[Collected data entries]
-=-=-

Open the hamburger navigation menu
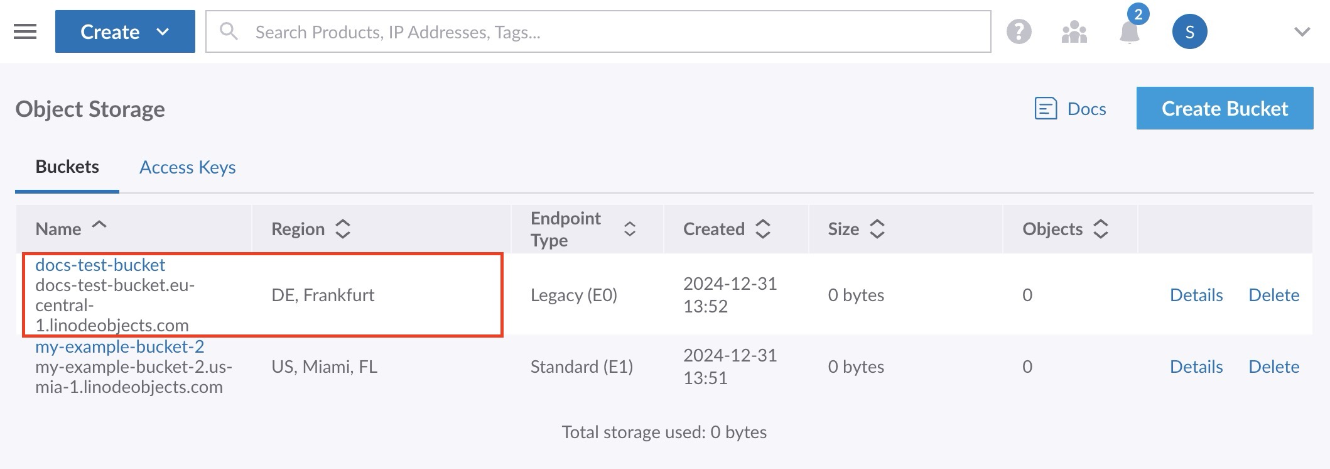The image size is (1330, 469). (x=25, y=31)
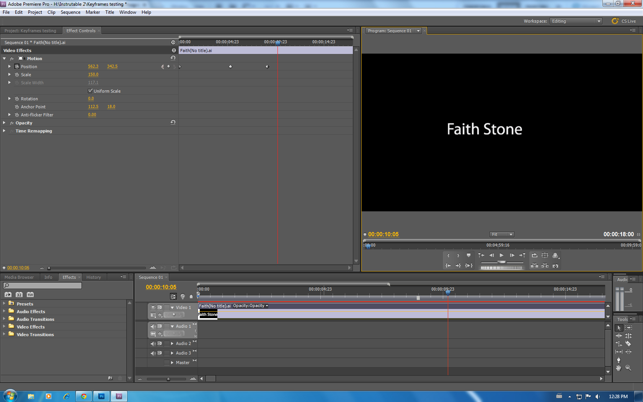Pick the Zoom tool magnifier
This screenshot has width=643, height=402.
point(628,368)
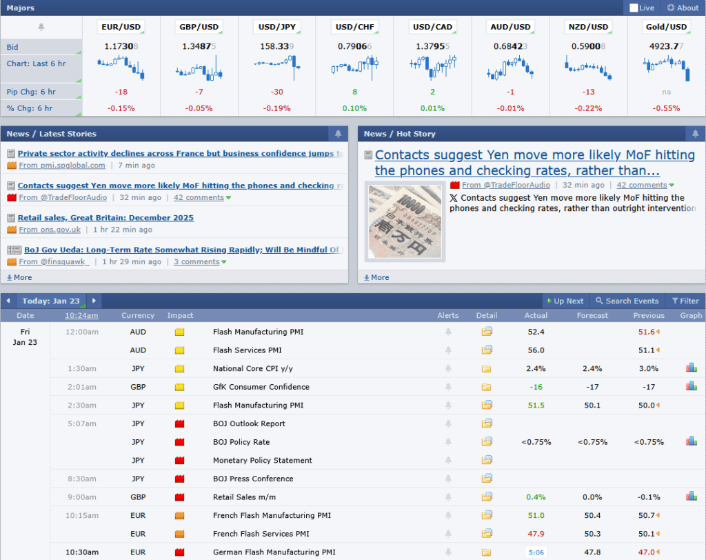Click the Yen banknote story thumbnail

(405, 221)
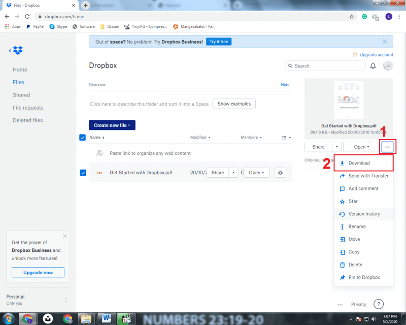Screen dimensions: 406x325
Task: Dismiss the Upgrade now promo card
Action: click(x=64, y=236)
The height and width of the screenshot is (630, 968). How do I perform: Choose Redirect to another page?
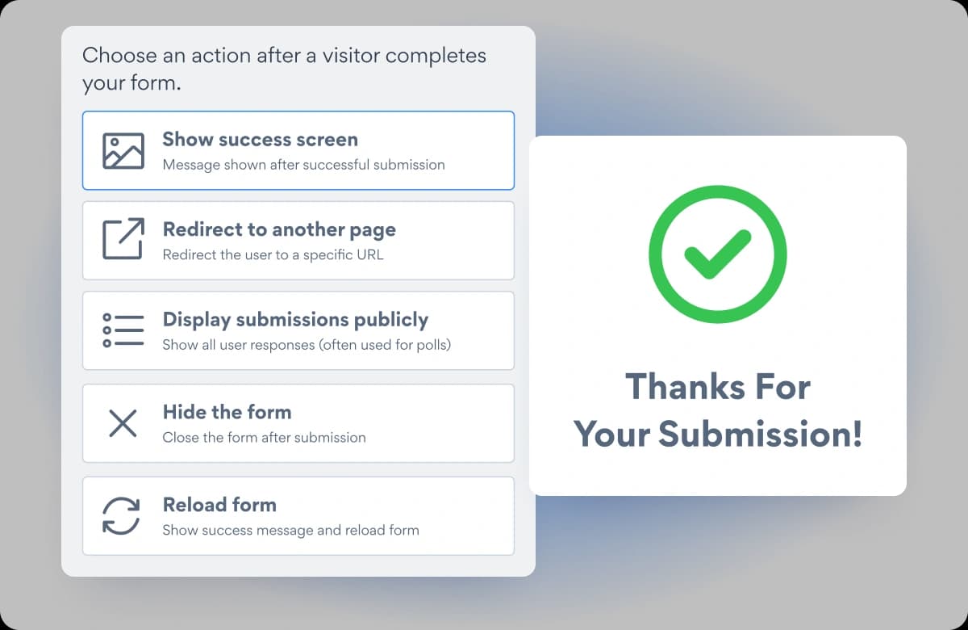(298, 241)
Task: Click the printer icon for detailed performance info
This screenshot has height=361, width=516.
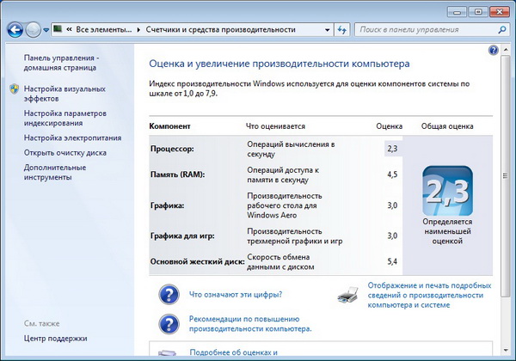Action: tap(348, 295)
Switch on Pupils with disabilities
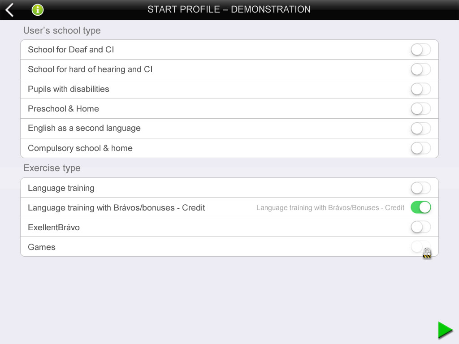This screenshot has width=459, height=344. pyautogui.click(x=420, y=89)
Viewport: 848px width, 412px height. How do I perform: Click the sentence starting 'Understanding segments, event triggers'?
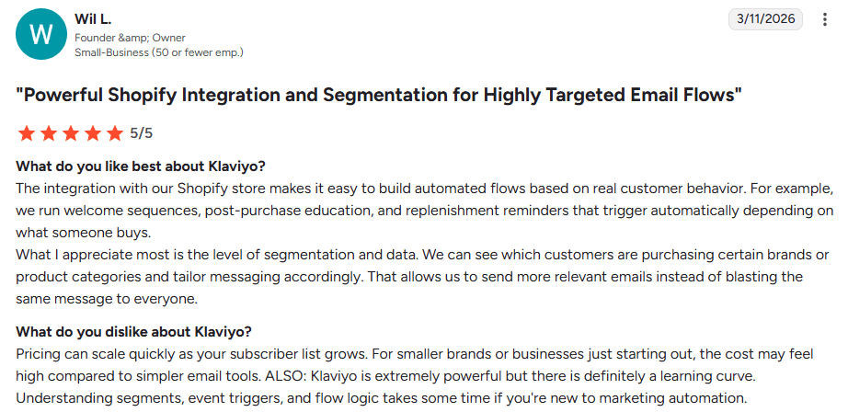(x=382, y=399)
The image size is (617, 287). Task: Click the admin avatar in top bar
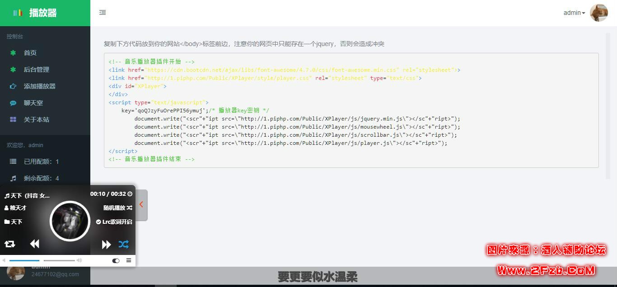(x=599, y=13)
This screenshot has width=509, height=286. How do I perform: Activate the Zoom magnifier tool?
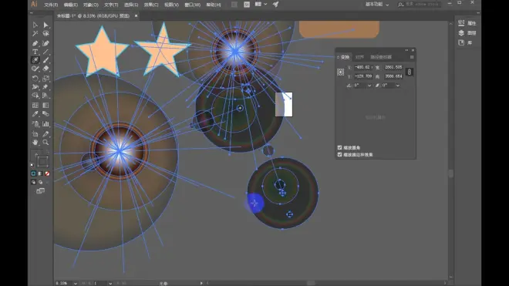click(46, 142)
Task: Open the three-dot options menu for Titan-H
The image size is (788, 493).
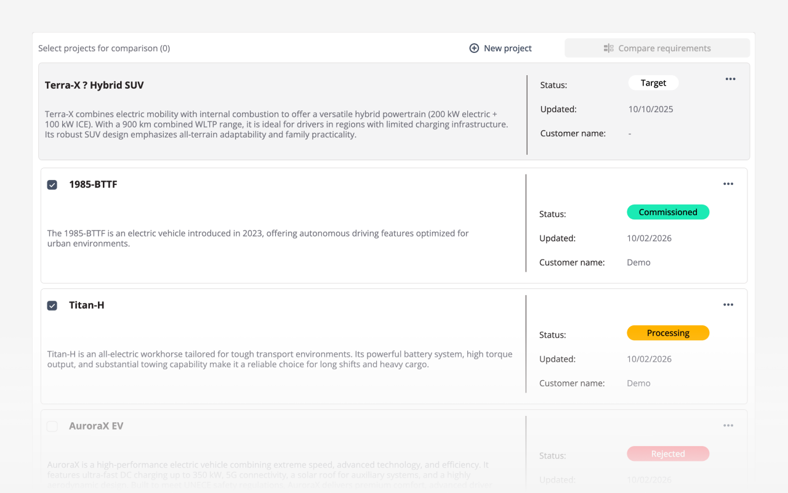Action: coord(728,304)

-=-=-

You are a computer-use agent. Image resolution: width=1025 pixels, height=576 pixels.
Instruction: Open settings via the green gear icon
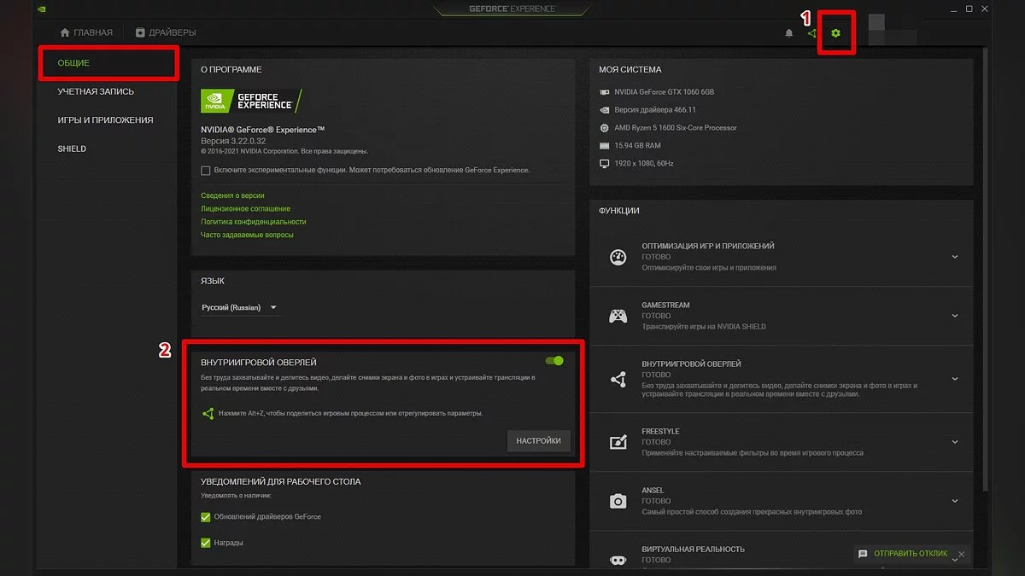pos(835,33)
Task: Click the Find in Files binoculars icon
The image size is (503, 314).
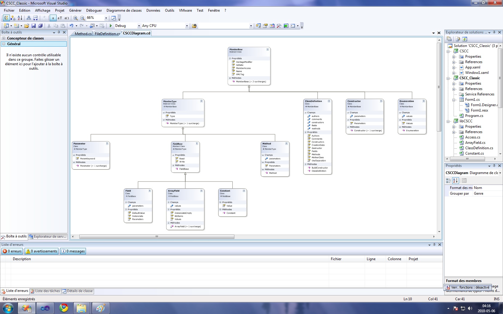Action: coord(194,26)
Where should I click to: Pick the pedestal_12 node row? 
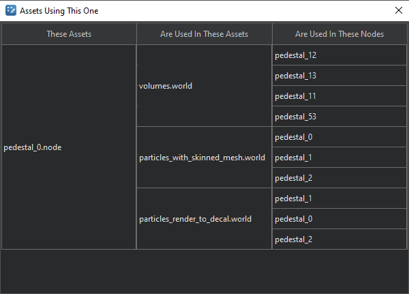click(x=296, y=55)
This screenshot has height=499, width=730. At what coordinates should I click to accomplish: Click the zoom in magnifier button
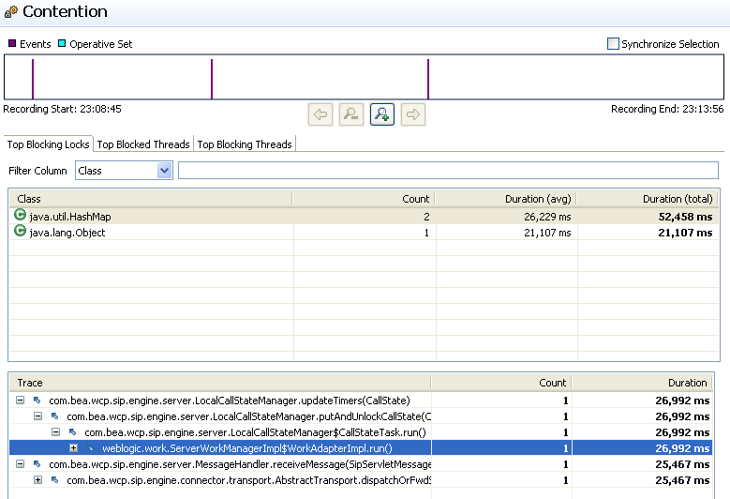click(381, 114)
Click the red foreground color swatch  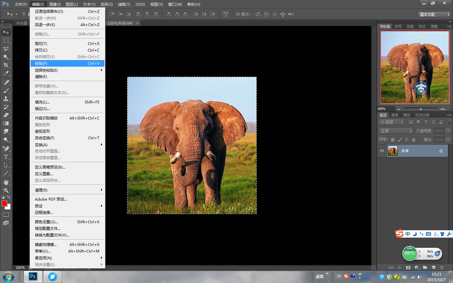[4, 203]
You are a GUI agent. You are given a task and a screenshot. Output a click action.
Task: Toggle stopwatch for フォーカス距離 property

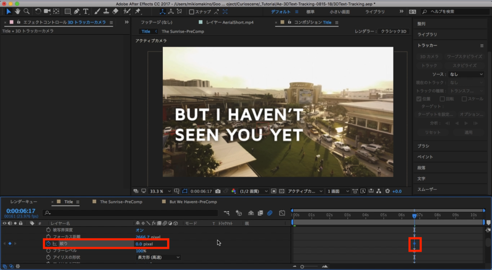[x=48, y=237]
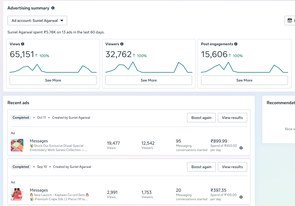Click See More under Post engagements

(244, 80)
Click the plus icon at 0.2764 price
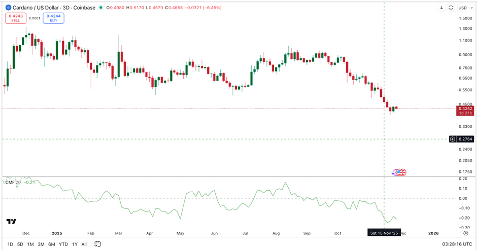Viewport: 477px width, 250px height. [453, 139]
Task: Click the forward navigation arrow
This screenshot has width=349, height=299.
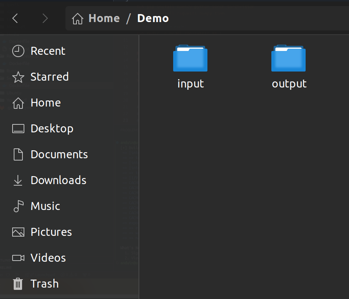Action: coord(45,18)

-=-=-

- **EXERCISE DIRECTIONS**: Search the data for the string "agent" and copy out every line where it is found.

- **WRITTEN SOLUTION**:
You are a computer-use agent. Image resolution: width=1025 pixels, height=576 pixels.
You are a GUI agent. You are given a task and a screenshot. Output a click action.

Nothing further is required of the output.